“My lover’s got humor / She’s the giggle at a funeral,” are the opening lines of Hozier’s hit song, “Take Me to Church,” the first song on his eponymous debut album coming out on Sep. 22. The combination of whimsical lyrics composed with a melancholic undertone is shaping up to be Hozier’s musical aesthetic. This unexpected convergence of themes even has New York Magazine “playing [Hozier] over and over.”

Andrew Hozier-Byrne, known as Hozier, is an Irish-born singer-songwriter who broke into the international music scene in 2013, with the release of “Take Me to Church.” The powerful yet somber song was accompanied by an even more memorable music video that protested the institutionalized anti-gay sentiment in Russia. Over the last year, the video has garnered over eight million views as Hozier’s fan base has spilled over Ireland’s borders onto an international stage.

Because seven of the 15 tracks in his debut album have already been released in two different EPs, Hozier has provided a blueprint of sorts for the songs to come. But he has also given us a glimpse into some of his new tracks through YouTube or other recording sessions, and the result is not as predictable as one might think. Notable is the third track, “Jackie and Wilson,” which he recorded for a National Public Radio segment earlier this month. “No better version of me I can pretend to be tonight,” he sings accompanied by drums, keyboard, electric guitar and bass. But it is the introduction of two soprano background singers on the chorus that adds a brighter note to the track, deviating from the darker sound we’ve come to expect.
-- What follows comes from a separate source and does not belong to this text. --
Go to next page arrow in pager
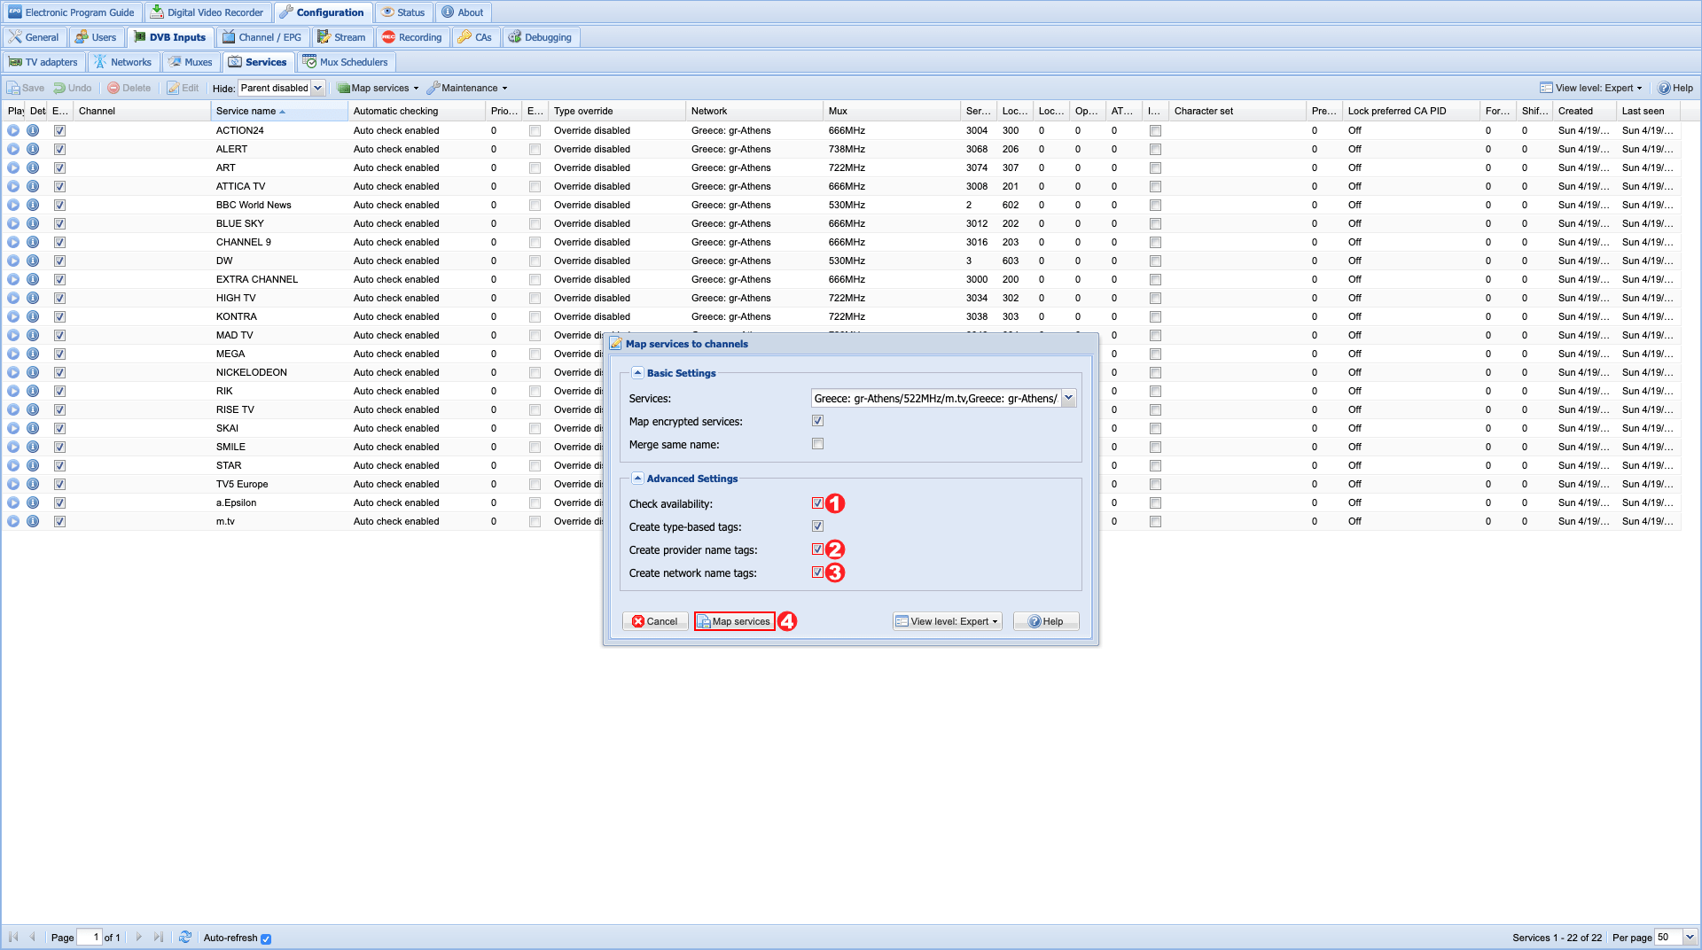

Earlier this summer, Hozier also released a live recording and video for the seventh track entitled “In a Week.” Unlike the more dynamic and controversial video for “Take Me to Church” he keeps it clean and simple for “In a Week,” reflecting the nature of the song itself. This song echoes the more demure tone of Hozier’s previous work, but the addition of another Irish singer, Karen Cowley, softens his moodier vocals. In the video you simply see the silhouettes of Cowley and Hozier as they serenade a single microphone. While the tune of the song remains acoustic and serene, they sing about a couple dying together, crooning “they’ll find us in a week / when the buzzards get loud … I’d be home with you.” The juxtaposition of the tune and the lyrics is surprising, but it is this unexpectedness that has caused audiences to gravitate toward Hozier.

His upcoming tour through Europe and the United States will run through November, and many of the concerts have already sold out. He has received praise from acts like Stephen Fry and OneRepublic. And just as recently as this August, Taylor Swift and Victoria Secret model Lily Aldridge exchanged tweets about their love for the new artist.

Hozier’s fame so far has been slow burning, but it’s been steady. From the heavy drumbeat on “Sedated” to the strong base line on “It Will Come Back,” it’s clear that Hozier is playing with many familiar tactics on the new album. The more intriguing question, then, is what he’ll create next.